The extracted proteins were analyzed with a micro-LC Eksigent Technologies system (Eksigent, Dublin, OH, USA) that included a micro LC200 Eksigent pump with flow module 5–50 μL, interfaced with a 5600+ TripleTOF system (AB Sciex, Vaughan, ON, Canada) equipped with DuoSpray Ion Source and CDS (Calibrant Delivery System). The stationary phase was a Halo C18 column (0.5 × 100 mm, 2.7 μm; Eksigent Technologies Dublin, USA). The mass spectrometry data were searched using Mascot (Mascot v. 2.4, Matrix Science Inc., Boston, USA) and Protein Pilot; the digestion enzyme was trypsin, with 1 missed cleavage. The instrument was set to ESI-QUAD-TOF and the following modifications were specified for the search: carbamidomethyl (C) as fixed modification, Acetyl (K), Deamidated (NQ), Gln->pyro-Glu (N-term Q), Glu->pyro-Glu (N-term E), Hydroxylation (KP), Lys-> AminoadipicAcid (K), Oxidation (M), Oxidation (P), Trp->Kynurenin (W) as variable modification and hydroxylation of prolines and lysines when collagen was present [25]. A search tolerance of 0.1 Da was specified for the peptide mass tolerance, and 50 ppm for the MS/MS tolerance. The charges of the peptides to search for were set to 2+, 3+, and 4+, and the search was set on monoisotopic mass. The databases employed were Swissprot human reviewed (version 11032016, containing 42,179 sequence entries), cRAP (proteins commonly found in proteomics experiments that are present either by accident or through unavoidable contamination), and Metazoa (version 10082018, containing 103,419 sequences). Only peptides with individual ion scores > 20 were considered for identification purposes. Only proteins presenting two or more unique peptides, after screening for possible contaminants, were considered positively identified.

4. Conclusions

Previous studies pointed to the fact that Nebiri was a high social status individual. A virtopsy performed on the undamaged head of Nebiri showed an extremely careful cosmetic treatment. A similar treatment was observed only in Yuya and Tjuiu, the parents of Queen Tye, the royal spouse of King Amenhotep III (1388–1348 BCE). Nebiri’s high status could also be inferred by the title “Chief of Stables”; at the beginning of the 18th dynasty, “ownership of horses and their stables were frequently reserved for high-ranking officials and those related to royalty” [30,38]. The results of the paleo-proteomics and paleo-metabolomics investigation confirm all previous findings. Nebiri’s embalming “recipe” was composed of a mixture of animal fat and glue, balms, essential oils, aromatic plants, heated Pistacia, and coniferous resins. Pistacia and coniferous resins, non-native imported resins from the north-eastern Mediterranean, were considered luxury goods and only available for royal and high elite consumption [30]. Although quantitative information related to the single components of the recipe is very hard to obtain on these ancient and complex materials, our results suggest the dominance of plant oil and animal glue in funerary textiles, which are the major “balm” component, while aromatic plant extracts and gums were added to the mixture in minor amounts. Finally, conifer resins and Pistacia were identified only in trace amounts and can be considered the minor components of the embalming recipe.

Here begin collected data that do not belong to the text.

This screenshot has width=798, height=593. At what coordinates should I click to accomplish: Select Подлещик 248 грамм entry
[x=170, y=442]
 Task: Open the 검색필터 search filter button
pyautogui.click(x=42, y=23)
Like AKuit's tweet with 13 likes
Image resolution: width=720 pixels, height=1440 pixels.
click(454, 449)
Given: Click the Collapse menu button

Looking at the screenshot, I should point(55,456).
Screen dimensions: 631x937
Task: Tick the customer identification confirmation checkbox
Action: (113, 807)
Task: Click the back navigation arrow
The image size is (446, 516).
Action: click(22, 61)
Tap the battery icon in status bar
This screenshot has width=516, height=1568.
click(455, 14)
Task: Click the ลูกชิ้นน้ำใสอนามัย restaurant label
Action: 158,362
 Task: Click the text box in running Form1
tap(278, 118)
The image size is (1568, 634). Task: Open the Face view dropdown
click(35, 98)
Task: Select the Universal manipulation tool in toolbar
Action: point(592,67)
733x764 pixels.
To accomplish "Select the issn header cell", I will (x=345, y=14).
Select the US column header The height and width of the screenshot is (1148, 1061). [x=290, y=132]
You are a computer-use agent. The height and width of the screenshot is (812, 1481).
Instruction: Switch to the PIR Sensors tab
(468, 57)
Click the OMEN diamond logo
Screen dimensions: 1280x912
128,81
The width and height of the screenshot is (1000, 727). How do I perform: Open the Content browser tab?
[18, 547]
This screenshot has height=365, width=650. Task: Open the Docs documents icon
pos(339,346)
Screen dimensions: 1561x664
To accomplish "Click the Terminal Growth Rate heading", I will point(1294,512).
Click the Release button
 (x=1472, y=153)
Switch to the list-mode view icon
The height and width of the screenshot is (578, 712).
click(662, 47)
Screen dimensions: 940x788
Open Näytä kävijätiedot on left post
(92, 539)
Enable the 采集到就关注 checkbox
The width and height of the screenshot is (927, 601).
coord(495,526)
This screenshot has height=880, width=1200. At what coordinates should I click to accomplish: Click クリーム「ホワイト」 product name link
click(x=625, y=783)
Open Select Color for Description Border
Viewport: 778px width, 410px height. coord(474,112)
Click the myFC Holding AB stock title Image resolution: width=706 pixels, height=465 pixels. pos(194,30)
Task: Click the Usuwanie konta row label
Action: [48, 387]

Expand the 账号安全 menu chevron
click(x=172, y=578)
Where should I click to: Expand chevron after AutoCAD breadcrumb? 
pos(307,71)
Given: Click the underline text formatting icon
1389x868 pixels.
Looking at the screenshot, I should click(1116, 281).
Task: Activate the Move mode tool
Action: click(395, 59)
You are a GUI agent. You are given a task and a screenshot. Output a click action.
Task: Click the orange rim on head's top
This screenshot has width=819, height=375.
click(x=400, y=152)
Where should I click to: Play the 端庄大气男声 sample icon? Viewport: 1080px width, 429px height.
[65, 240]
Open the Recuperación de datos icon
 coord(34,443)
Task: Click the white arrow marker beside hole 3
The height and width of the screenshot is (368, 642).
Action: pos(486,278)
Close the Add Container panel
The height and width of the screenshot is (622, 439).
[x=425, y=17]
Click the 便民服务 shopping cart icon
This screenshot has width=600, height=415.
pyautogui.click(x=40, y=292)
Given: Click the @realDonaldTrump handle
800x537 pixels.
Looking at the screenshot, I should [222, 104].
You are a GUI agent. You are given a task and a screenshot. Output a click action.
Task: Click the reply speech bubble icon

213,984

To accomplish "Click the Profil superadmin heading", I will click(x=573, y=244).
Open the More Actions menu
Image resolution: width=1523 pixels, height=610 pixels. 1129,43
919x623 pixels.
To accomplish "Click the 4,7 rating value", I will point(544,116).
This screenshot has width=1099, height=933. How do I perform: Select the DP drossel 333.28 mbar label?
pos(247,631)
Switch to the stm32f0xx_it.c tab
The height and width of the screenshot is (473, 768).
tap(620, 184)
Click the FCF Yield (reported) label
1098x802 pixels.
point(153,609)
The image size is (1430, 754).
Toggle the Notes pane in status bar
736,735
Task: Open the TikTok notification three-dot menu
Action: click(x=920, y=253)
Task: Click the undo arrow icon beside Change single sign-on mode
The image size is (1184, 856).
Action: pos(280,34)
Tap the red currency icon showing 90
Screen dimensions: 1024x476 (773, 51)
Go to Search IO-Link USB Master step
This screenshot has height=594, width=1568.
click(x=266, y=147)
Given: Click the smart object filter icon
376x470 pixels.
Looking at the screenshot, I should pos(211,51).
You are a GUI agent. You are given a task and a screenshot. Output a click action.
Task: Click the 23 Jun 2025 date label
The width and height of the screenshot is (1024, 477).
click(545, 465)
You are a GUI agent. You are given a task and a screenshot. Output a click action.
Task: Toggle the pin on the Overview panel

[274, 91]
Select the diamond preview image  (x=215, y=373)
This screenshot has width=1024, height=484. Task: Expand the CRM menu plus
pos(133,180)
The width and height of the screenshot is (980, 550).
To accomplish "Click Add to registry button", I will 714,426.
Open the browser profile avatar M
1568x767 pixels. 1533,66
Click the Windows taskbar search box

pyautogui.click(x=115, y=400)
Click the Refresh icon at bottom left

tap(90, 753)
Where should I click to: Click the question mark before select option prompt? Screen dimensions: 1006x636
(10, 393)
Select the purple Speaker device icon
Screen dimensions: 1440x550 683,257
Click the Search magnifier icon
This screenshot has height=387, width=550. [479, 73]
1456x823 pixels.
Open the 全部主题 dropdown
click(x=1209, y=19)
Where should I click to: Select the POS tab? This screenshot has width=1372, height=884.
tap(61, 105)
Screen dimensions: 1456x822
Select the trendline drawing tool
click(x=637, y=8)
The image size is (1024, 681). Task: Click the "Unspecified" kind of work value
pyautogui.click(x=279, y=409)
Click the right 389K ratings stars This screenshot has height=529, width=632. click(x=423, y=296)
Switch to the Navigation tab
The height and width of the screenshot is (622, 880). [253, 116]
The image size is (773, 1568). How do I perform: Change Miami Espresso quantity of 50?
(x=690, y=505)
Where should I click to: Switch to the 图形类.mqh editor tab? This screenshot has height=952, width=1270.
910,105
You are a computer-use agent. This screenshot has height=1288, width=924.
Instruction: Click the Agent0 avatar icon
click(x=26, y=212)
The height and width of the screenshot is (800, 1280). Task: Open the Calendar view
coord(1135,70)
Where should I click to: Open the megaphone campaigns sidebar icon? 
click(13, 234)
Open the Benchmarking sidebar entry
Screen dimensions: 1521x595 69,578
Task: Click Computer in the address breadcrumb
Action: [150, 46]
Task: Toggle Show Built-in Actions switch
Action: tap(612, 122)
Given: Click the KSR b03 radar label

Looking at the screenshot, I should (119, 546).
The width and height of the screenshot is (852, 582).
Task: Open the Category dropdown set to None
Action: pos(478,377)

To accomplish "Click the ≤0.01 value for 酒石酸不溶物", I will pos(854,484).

From a chemical point of view, the method we used in this research offers an appropriate and non-invasive approach for the identification and characterization of human, vegetable, and animal paleo-proteins and paleo-metabolites in ancient remains. The ability of the film to harvest all types of compounds, from macromolecules such as proteins, to small molecules like organic acids, is fundamental to study ancient remains as well as fragile objects; furthermore, it allows performing an untargeted analysis, which is necessary when no a priori information is available. Lastly, the method is very rapid, thus allowing high sample throughput; the adsorbed molecules can be analyzed with any kind of analytical instrument in dedicated settings.